→ **Extrait**:
+++++

Qui est considéré présumé innocent? Cette question
entraine une autre: peut-on considérer le présumé innocent
comme innocent ou suspect? Si le présumé innocent est innocent,
alors il ne doit nullement faire l'objet d'une attention des autorités
de poursuite. La raison est qu'il représente une piste sans
intérêt pour la manifestation de la vérité dans
l'établissement de l'infraction. Si le présumé innocent
est suspect, alors l'intérêt pour les autorités de
poursuite est accru. En fait, le suspect offre une piste de recherche dans la
manifestation de la vérité ; car sur lui existent des indices ou
renseignements susceptibles d'établir la commission ou la participation
à la commission de l'infraction.

+++++

→ **Travail à faire**:
1. Citez le passage de l'extrait sur la présomption d'innocence, depuis « Qui est considéré » jusqu'à « commission de l'infraction. ».
2. Imprimez à l'identique les lignes des enregistrements, depuis celle qui contient « At what coordinates should I click to accomplish: Open the text » jusqu'à la fin des enregistrements, les deux bornes comprises.
L'extrait et les enregistrements qui suivent proviennent de sources distinctes.

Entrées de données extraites
+++++

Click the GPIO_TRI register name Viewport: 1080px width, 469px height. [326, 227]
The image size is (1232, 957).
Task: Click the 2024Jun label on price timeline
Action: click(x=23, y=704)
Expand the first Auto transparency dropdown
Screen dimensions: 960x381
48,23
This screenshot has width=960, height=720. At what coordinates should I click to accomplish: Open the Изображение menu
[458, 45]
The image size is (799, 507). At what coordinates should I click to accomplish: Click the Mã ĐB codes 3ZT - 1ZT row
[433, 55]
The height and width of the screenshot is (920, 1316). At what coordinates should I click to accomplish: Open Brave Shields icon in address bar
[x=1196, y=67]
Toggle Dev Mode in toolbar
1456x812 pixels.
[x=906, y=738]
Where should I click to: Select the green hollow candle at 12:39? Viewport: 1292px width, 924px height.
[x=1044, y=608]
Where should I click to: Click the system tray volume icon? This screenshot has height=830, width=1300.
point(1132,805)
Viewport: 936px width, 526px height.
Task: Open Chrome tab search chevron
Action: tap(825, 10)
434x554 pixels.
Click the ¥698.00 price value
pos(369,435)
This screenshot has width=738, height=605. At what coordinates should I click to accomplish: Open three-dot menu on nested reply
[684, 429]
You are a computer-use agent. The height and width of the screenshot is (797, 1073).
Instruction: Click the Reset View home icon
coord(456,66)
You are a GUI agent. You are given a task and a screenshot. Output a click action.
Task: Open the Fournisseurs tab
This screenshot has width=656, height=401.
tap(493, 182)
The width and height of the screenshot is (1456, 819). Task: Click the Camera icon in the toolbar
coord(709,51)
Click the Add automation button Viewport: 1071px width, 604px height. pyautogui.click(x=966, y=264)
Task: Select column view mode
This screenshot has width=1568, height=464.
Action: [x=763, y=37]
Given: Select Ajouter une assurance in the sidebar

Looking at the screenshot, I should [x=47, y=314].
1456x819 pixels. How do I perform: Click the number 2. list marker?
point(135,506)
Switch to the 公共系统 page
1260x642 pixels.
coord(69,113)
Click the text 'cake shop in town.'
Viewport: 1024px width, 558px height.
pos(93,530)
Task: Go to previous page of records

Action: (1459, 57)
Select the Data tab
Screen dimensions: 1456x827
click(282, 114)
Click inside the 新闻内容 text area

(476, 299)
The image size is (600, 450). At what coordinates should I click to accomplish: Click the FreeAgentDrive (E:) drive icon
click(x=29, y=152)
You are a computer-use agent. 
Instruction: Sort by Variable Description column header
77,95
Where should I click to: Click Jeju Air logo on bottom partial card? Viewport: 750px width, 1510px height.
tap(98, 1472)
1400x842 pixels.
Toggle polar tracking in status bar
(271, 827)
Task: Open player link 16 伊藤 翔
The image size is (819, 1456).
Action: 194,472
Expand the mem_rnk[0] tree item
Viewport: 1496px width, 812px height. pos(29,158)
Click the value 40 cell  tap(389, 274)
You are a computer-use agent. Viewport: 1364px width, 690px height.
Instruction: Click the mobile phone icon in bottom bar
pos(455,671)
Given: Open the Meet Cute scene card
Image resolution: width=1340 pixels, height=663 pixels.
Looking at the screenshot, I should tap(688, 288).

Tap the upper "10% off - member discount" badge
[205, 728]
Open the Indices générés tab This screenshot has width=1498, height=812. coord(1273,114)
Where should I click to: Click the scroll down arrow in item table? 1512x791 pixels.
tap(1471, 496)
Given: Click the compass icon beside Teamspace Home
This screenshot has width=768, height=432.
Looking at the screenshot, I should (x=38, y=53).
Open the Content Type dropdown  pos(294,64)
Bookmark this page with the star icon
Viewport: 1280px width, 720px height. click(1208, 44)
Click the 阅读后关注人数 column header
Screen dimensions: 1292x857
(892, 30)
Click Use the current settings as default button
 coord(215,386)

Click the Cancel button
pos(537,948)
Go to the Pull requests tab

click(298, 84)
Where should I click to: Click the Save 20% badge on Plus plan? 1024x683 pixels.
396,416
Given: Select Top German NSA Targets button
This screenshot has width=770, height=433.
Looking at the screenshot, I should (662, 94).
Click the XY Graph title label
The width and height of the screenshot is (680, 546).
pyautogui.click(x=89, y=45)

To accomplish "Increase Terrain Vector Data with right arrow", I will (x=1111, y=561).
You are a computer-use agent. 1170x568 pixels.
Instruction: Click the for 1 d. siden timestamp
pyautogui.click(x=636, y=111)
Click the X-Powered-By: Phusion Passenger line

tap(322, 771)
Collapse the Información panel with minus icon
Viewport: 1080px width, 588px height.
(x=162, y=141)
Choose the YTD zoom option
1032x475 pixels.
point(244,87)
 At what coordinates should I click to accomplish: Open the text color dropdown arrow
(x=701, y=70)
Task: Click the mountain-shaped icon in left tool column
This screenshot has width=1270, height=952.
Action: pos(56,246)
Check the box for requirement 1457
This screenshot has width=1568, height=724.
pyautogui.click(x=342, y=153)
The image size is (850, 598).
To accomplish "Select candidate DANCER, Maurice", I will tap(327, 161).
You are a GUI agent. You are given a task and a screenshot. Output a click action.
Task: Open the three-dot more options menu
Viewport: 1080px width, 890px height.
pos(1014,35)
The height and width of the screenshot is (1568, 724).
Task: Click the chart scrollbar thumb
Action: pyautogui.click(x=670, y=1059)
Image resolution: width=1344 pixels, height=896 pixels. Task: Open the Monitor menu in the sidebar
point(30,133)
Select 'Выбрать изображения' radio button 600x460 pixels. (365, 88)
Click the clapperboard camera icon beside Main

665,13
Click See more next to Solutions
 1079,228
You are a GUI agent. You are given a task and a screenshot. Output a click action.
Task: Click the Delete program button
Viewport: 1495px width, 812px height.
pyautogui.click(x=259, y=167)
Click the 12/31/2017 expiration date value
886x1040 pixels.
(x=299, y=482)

+++++

→ **Réponses rédigées**:
1.
Qui est considéré présumé innocent? Cette question
entraine une autre: peut-on considérer le présumé innocent
comme innocent ou suspect? Si le présumé innocent est innocent,
alors il ne doit nullement faire l'objet d'une attention des autorités
de poursuite. La raison est qu'il représente une piste sans
intérêt pour la manifestation de la vérité dans
l'établissement de l'infraction. Si le présumé innocent
est suspect, alors l'intérêt pour les autorités de
poursuite est accru. En fait, le suspect offre une piste de recherche dans la
manifestation de la vérité ; car sur lui existent des indices ou
renseignements susceptibles d'établir la commission ou la participation
à la commission de l'infraction.

2.
 At what coordinates should I click to accomplish: Open the text color dropdown arrow
(x=701, y=70)
Task: Click the mountain-shaped icon in left tool column
This screenshot has width=1270, height=952.
Action: pos(56,246)
Check the box for requirement 1457
This screenshot has width=1568, height=724.
pyautogui.click(x=342, y=153)
The image size is (850, 598).
To accomplish "Select candidate DANCER, Maurice", I will tap(327, 161).
You are a GUI agent. You are given a task and a screenshot. Output a click action.
Task: Open the three-dot more options menu
Viewport: 1080px width, 890px height.
pos(1014,35)
The height and width of the screenshot is (1568, 724).
Task: Click the chart scrollbar thumb
Action: pyautogui.click(x=670, y=1059)
Image resolution: width=1344 pixels, height=896 pixels. Task: Open the Monitor menu in the sidebar
point(30,133)
Select 'Выбрать изображения' radio button 600x460 pixels. (365, 88)
Click the clapperboard camera icon beside Main

665,13
Click See more next to Solutions
 1079,228
You are a GUI agent. You are given a task and a screenshot. Output a click action.
Task: Click the Delete program button
Viewport: 1495px width, 812px height.
pyautogui.click(x=259, y=167)
Click the 12/31/2017 expiration date value
886x1040 pixels.
(x=299, y=482)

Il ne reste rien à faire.